Sunday 30 June 2013

A Wilderland of Thrones?

I don't know why but every autumn I get all nostalgic over D&D. It's probably linked to the start of the  school year in some way and memories of walking to my friends house on a autumn morning to play D&D. What I do know is that I have never really stopped dabbling in fantasy wargaming (with a strong dash of RPG influence). The fact that I am mainly a solo gamer makes it both interesting and difficult. My last attempt was to fight through Tegel Manor one room at a time......


The question is this - what bits of fantasy geography influences my fantasy wargaming world? In no particular order:

Mirkwood from Tolkien

Bits of Newhon / Llankhmar

City state of the Invincible Overlord

Wilderlands of High Fantasy

Against the Giants

Hyboria

Skyrim

Glorantha

Early Warhammer - Thorgrim Branedim and Air Dressair for example And more recently...... Game of Thrones

Any attempt to gather all this into one world, while entertaining, foundered due to conflicting styles and moods of the originals. A map incorporating it all seemed impossible.

My first reaction was to just have a rough map - this in the north, that wherever for example, but that too got stuck probably because I was quite fixated still on the originals in all their contradictions.

Recently though, watching Game of Thrones, I thought how Minas Tirith figures from the GW LOTR range looked like a sort of Westeros infantryman. The Gondor fiefdom figures also looked quite "northern".


Here, men at arms of House Casterly realise why property prices have slumped in the North.
 Minas Tirith soldiers simply painted red and gold.

This seemed to marry the look of the figures I liked with a bit of a background but keeping the human forces as quite generic. So,  my human fantasy forces are now settled as, in the north, Gondor fiefdom figures will feature as the Tunnocks and Garstangs, with a few rangers as hunters of the tumbledown tower. Their leader is Lord Riddick Craven, Warden of the Riding. In the south, the minas tirith figures (in red kit) became the Casterlys of Rosemount under Lord Tarquil Casterly. The original black painted minas tirith figures are the Kingsmen (though their shield device is the Casterly tree) whose role is uncertain; my dullendings are the wildmen of the howling hills and my ex citadel feudals are the retinue of sir Hubert of Haghill (now a royal messenger at arms). That combines Tolkien, GoT and Judges Guild references into one set of semi coherent human forces. The original City State could be seen as a plot riven backdrop for the north-south feud and also a point of entry for the more D&D element (eg the orcs of the purple claw).

I have some mordheim adventurers who look very piratical so they easily become the pirates of the Roglaroon, led by Strombanni - marrying in a hyboria reference but also reinforcing the judges guild Wilderlands theme. And so to the awkward bit. How to fit in the D&D elements of monsters - orcs, goblins, trolls, giants ?
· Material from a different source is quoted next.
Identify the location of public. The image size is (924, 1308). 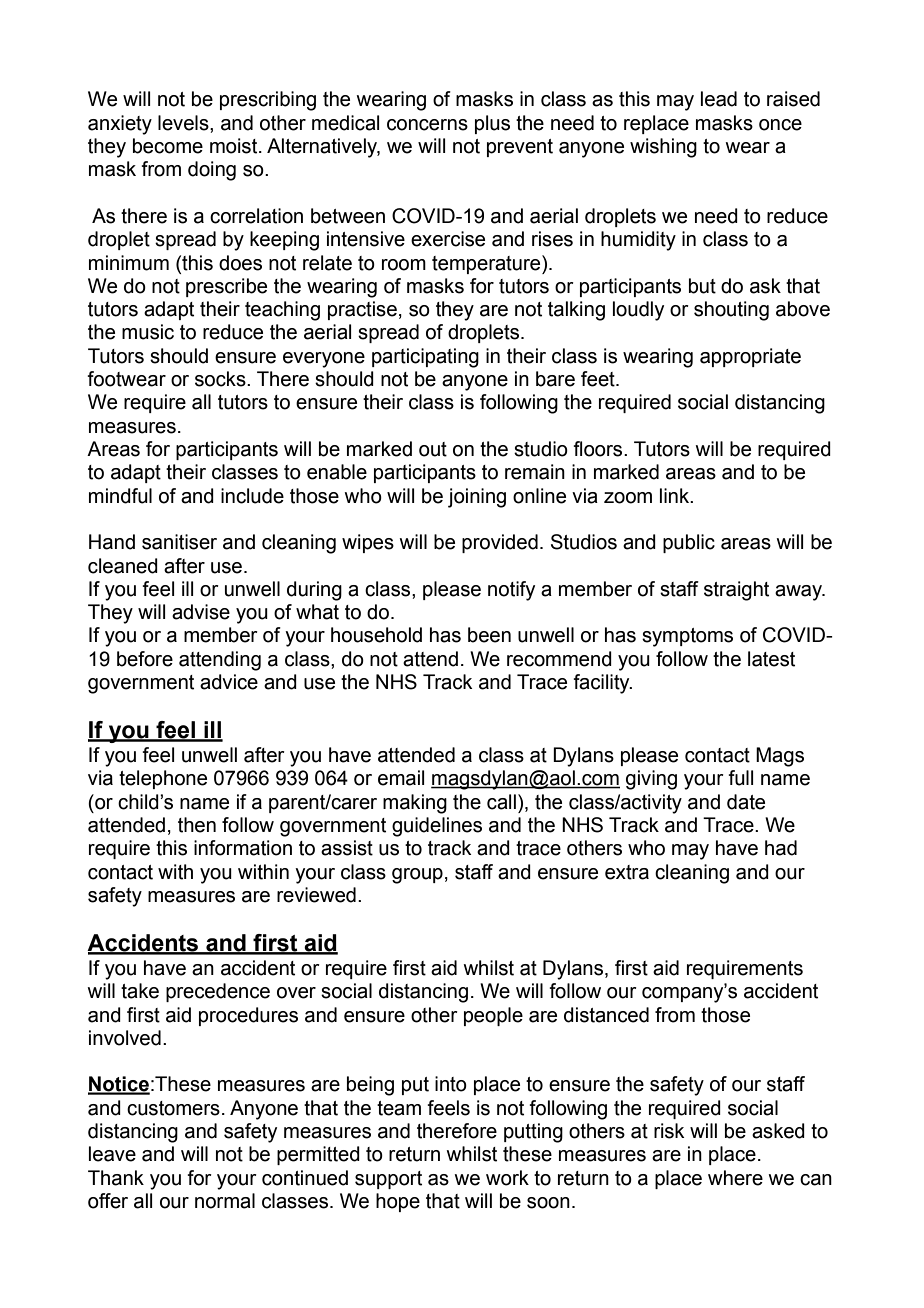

In a typical D&D setting you could encounter monsters remarkably close to a human settlement - in the City State of the Invincible Overlord, they were a major and active (and accepted) part of the population . That did not quite gel with some of the other settings such as Hyboria which are less monster based and GOT in which humans are the most common monsters in all senses..

My tentative idea here is to think of concentric rings of increasing fantasticality. The further away you are from "the capital" the more D&D it gets. I had thought of CSIO as the capital; perhaps it isn't? Perhaps that is some fantastical city out on the edge of (ahem) the Wilderlands?
Food for thought all round and a small sense of achievement in terms of vision.

Now, to actually convert all this to a game. An AAR, musings on rules and some pictures to follow in due course.